Similarly, 2010 saw a number of high profile search and arrest operations conducted by the SFO following referrals or requests from other jurisdictions including, for example, a joint investigation with the Australian police into Securency International PTY Limited.
Individuals being targeted
It is notable that both the Dougall and Messent cases concerned individuals (who derived little, if any, personal benefit from the wrongdoing). The SFO clearly recognises the deterrent effect of personal prosecutions and the Dougall case, in particular, makes clear that individuals cannot expect immunity, or even the most favourable sentence, simply by virtue of "blowing the whistle" or by providing full cooperation.
In the Innospec case, the Judge emphasised that corruption is at the "top end of serious corporate offending" and, as noted above, suggested that the fines in the UK ought to match those imposed in the US. In the short period since the Innospec case, there have already been a number of examples of tougher financial and custodial sentences being imposed by the UK courts.
In the Messent case, the Judge was careful to stress that, although the actual sentence imposed amounted to just 21 months, the offenses would ordinarily warrant a 4 to 5 year prison sentence. In that case, the Judge gave significant credit for Mr Messent's early guilty plea and the fact that he was a family man of previously good character. Nonetheless, he was also ordered to pay £100,000 compensation to the Republic of Costa Rica, failing which he would serve an additional 12 months' imprisonment.
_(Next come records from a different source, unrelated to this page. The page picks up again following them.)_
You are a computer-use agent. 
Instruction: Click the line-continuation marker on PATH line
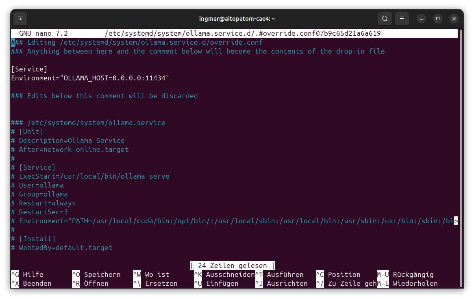(x=456, y=221)
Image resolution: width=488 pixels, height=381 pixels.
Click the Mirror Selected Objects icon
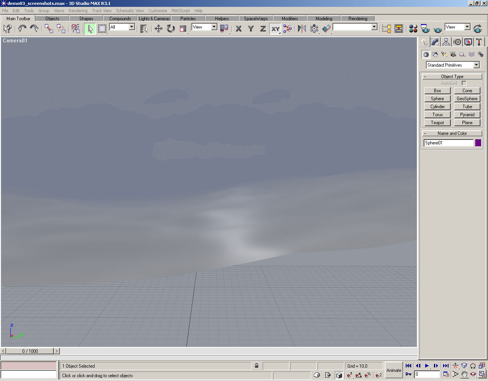pyautogui.click(x=302, y=29)
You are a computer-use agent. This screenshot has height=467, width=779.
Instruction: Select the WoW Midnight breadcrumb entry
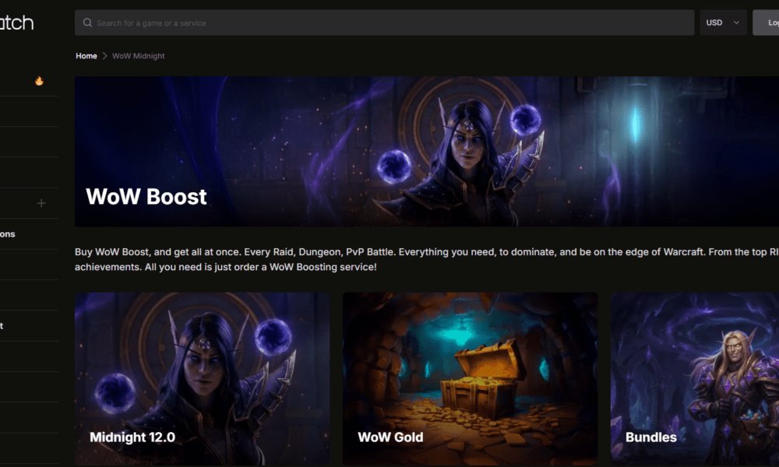tap(138, 55)
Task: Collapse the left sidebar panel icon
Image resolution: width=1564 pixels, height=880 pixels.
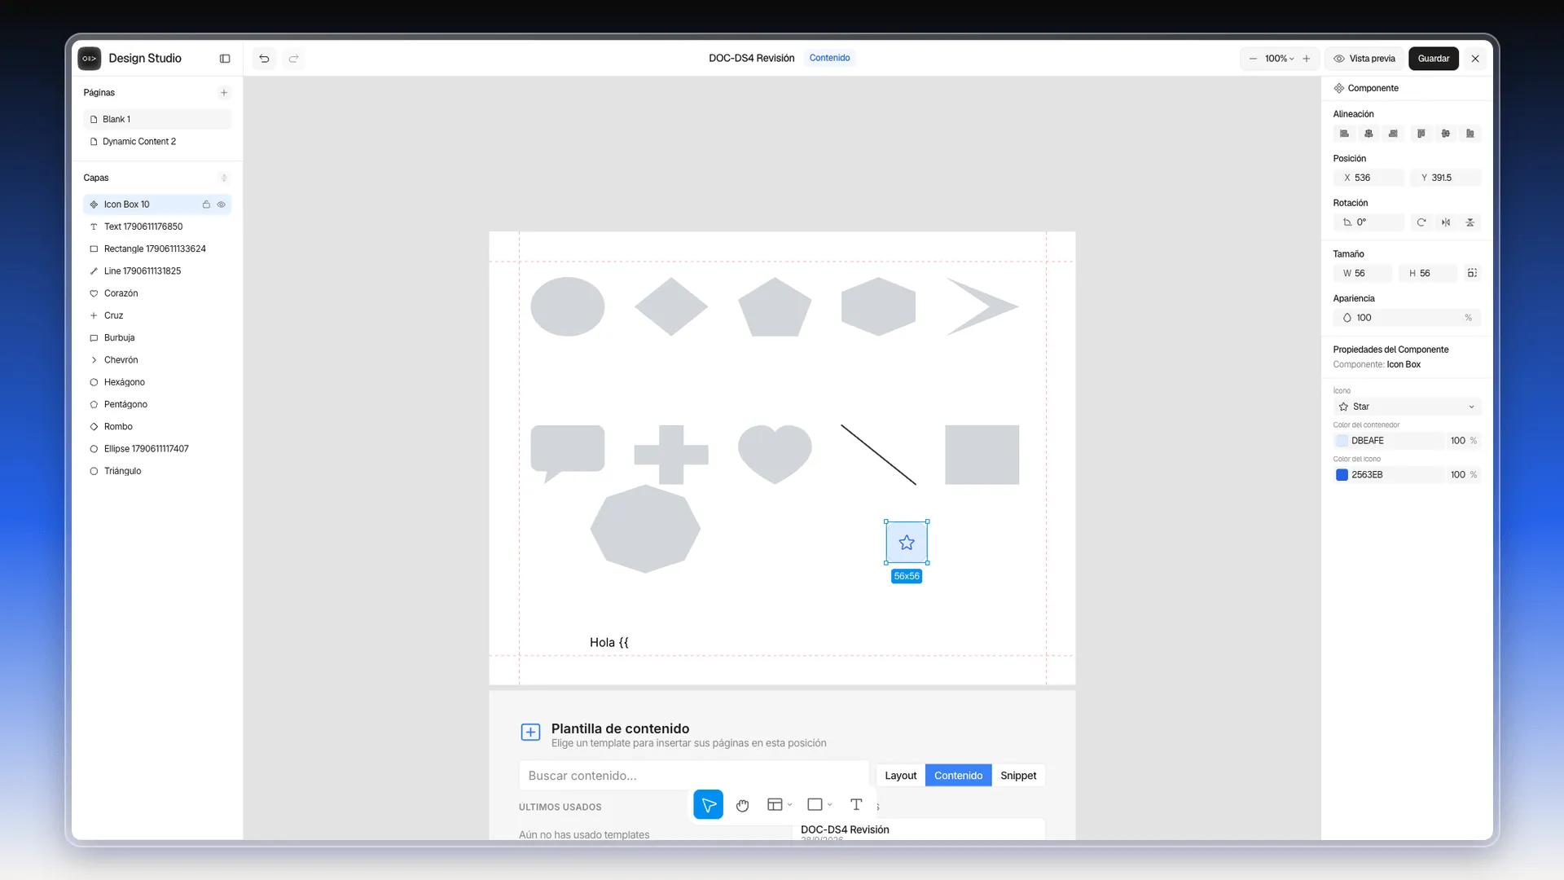Action: coord(225,59)
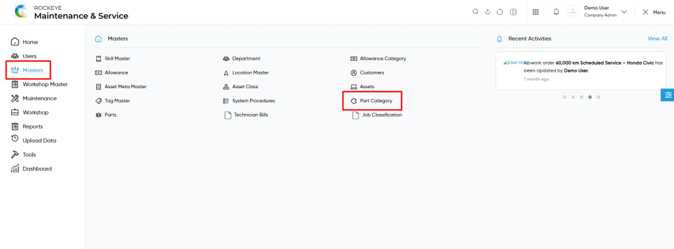The image size is (674, 249).
Task: Close the menu via X Menu
Action: (654, 12)
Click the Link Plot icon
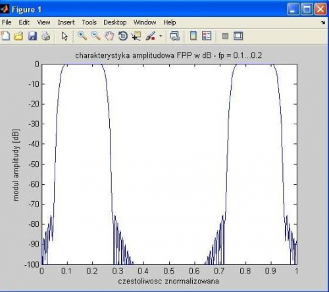The width and height of the screenshot is (329, 292). [x=175, y=36]
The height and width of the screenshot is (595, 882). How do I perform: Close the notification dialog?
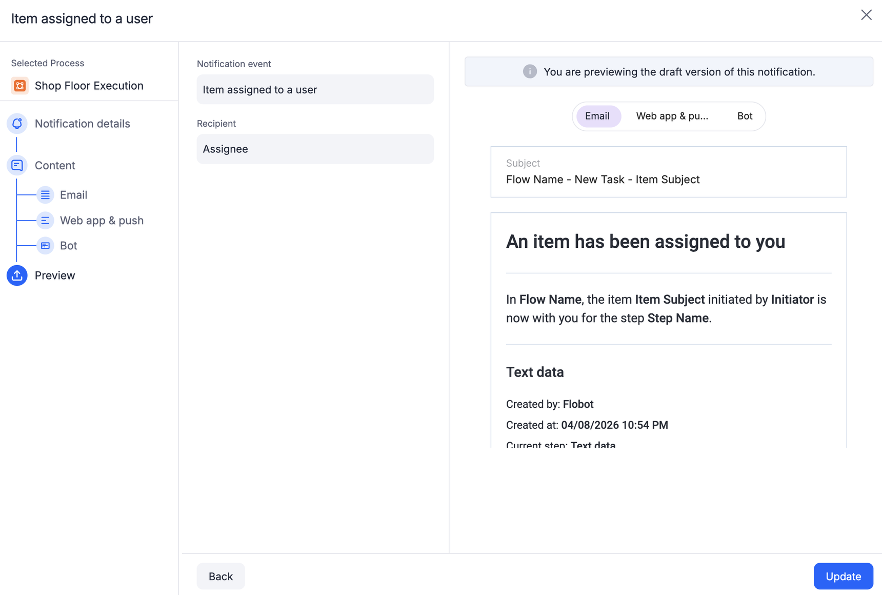866,15
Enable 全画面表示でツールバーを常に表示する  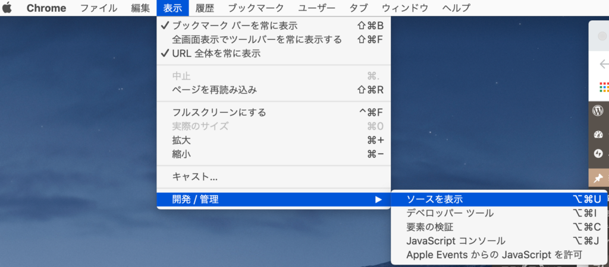click(257, 40)

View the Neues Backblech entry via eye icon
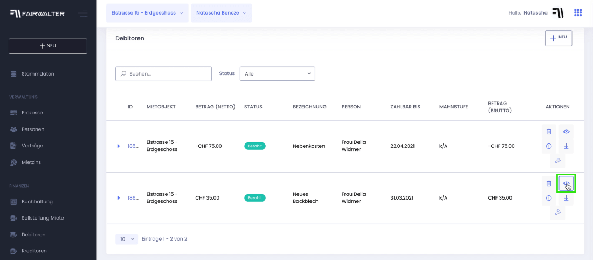point(566,183)
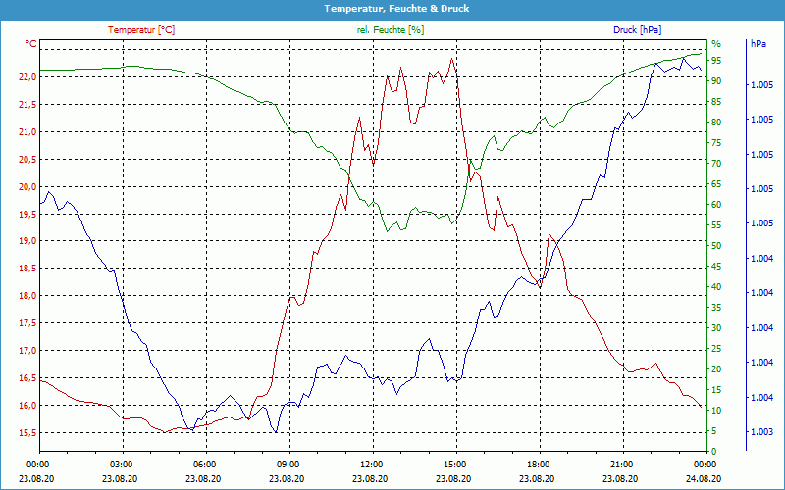The image size is (785, 490).
Task: Click the 22,0 temperature axis value
Action: tap(26, 77)

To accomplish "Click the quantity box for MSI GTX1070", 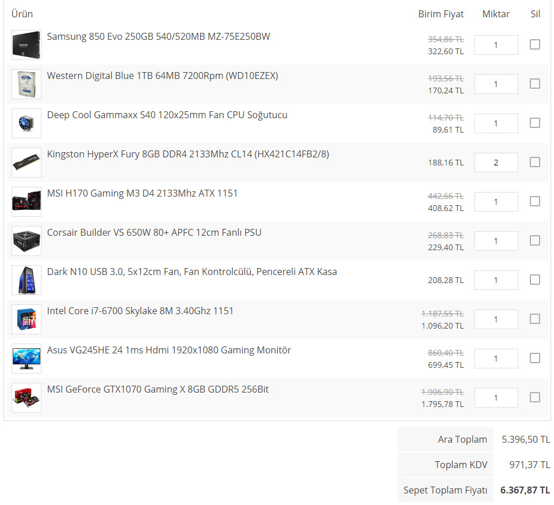I will point(496,398).
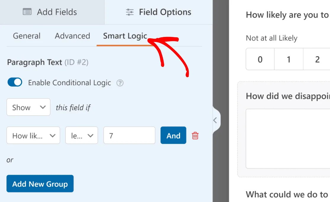Open the Show/Hide action dropdown

[x=28, y=107]
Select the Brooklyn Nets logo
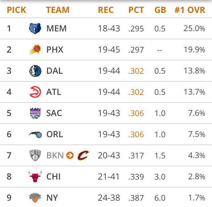The width and height of the screenshot is (212, 207). 35,155
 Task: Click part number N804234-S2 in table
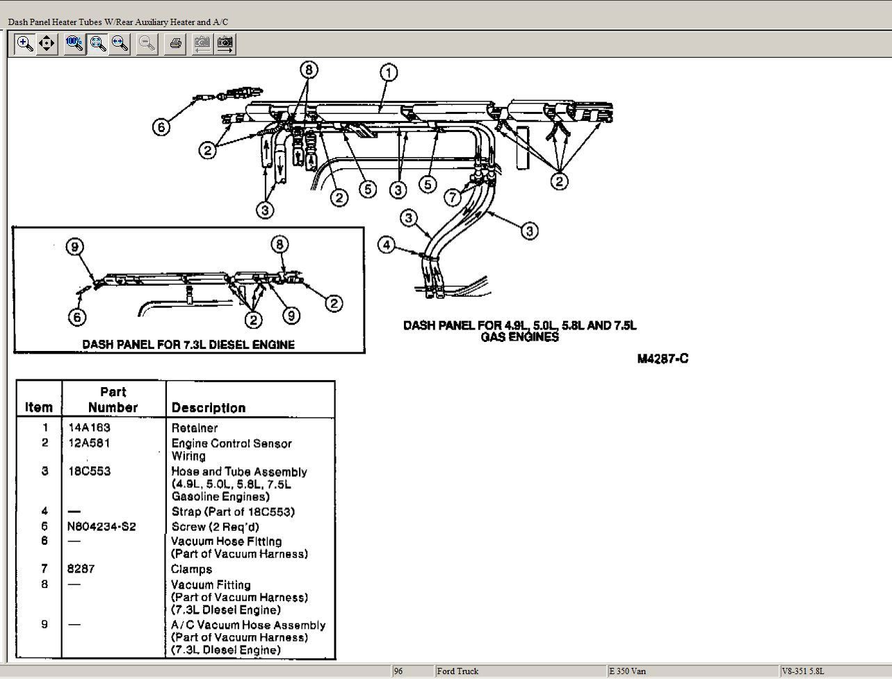102,527
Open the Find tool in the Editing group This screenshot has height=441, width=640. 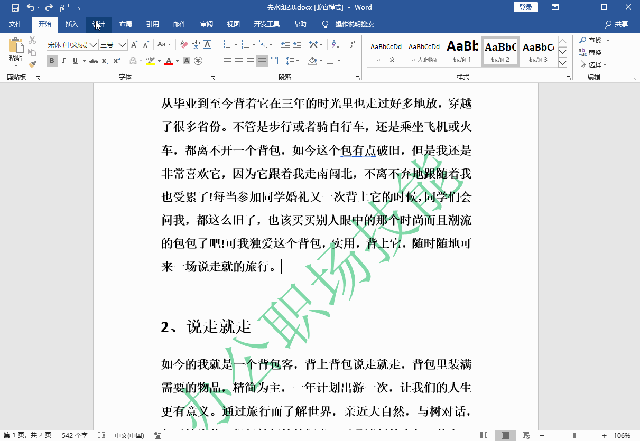click(594, 40)
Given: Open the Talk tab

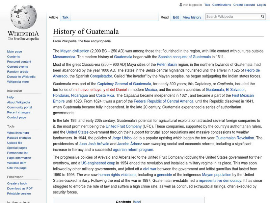Looking at the screenshot, I should pos(65,17).
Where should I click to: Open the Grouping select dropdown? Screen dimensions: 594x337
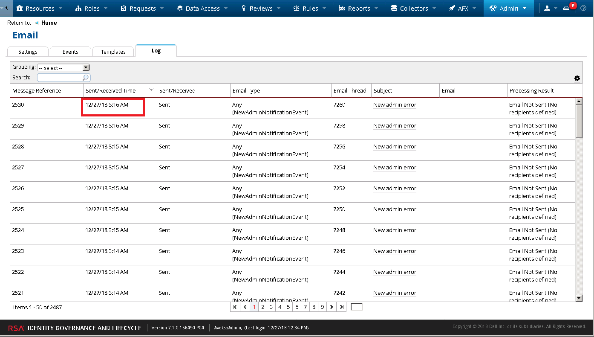click(x=63, y=67)
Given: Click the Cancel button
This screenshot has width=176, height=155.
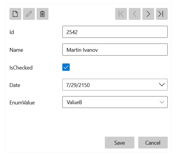Looking at the screenshot, I should tap(153, 143).
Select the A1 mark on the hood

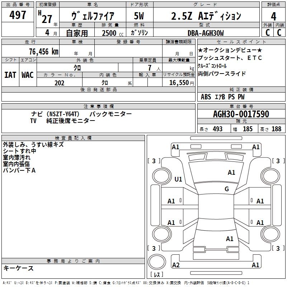(231, 173)
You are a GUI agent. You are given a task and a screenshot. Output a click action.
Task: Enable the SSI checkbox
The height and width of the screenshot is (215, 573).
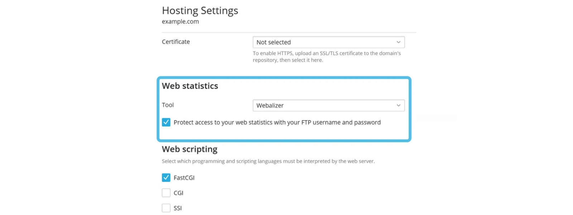pyautogui.click(x=166, y=208)
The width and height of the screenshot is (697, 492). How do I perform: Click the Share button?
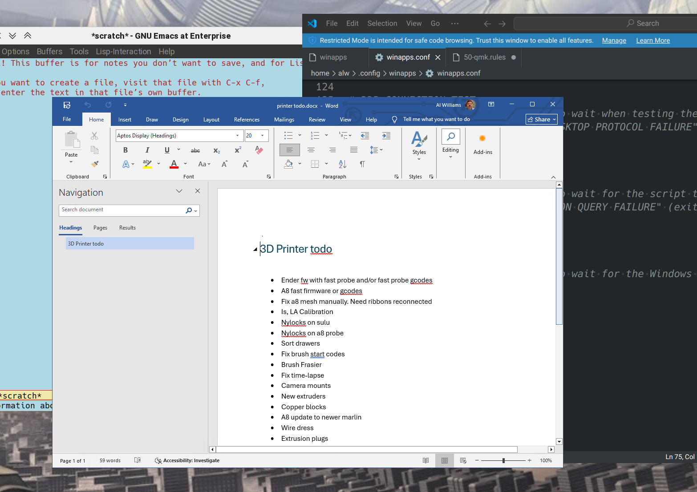click(x=541, y=119)
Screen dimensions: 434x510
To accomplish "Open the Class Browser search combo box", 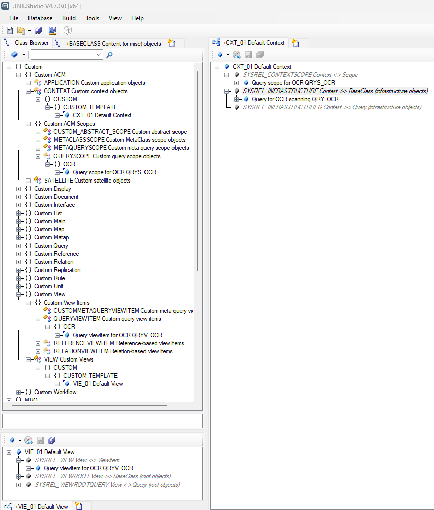I will (99, 55).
In addition, he was debarred from serving as a director for five years.
By contrast, in June 2010, a number of individuals were jailed for their roles in a contract-rigging ring involving training and skills education operated through the UK Learning Skills Council (LSC). Three of the defendants worked for the LSC, which awarded contracts to local training providers. The other two defendants were suppliers of training services. Paul Kent, who was a senior official at the LSC, received the highest sentence of four and a half years' imprisonment reflecting his personal benefit from the kickbacks. This must rank as one of the longest custodial sentences imposed for a corruption offense.
2010 also witnessed, for the first time, something approaching a sector-wide investigation by the SFO. In September 2010, five individuals were charged with offenses of conspiracy to corrupt following a two-year investigation into multi-million pound engineering contracts in the energy sector. The charges relate to the disclosure of confidential information to corporations bidding for contracts in exchange for a percentage of the contract value. The case is expected to come to trial during 2011. This industry wide approach mirrors that often used tactic in the United States and may be a mark of things to come.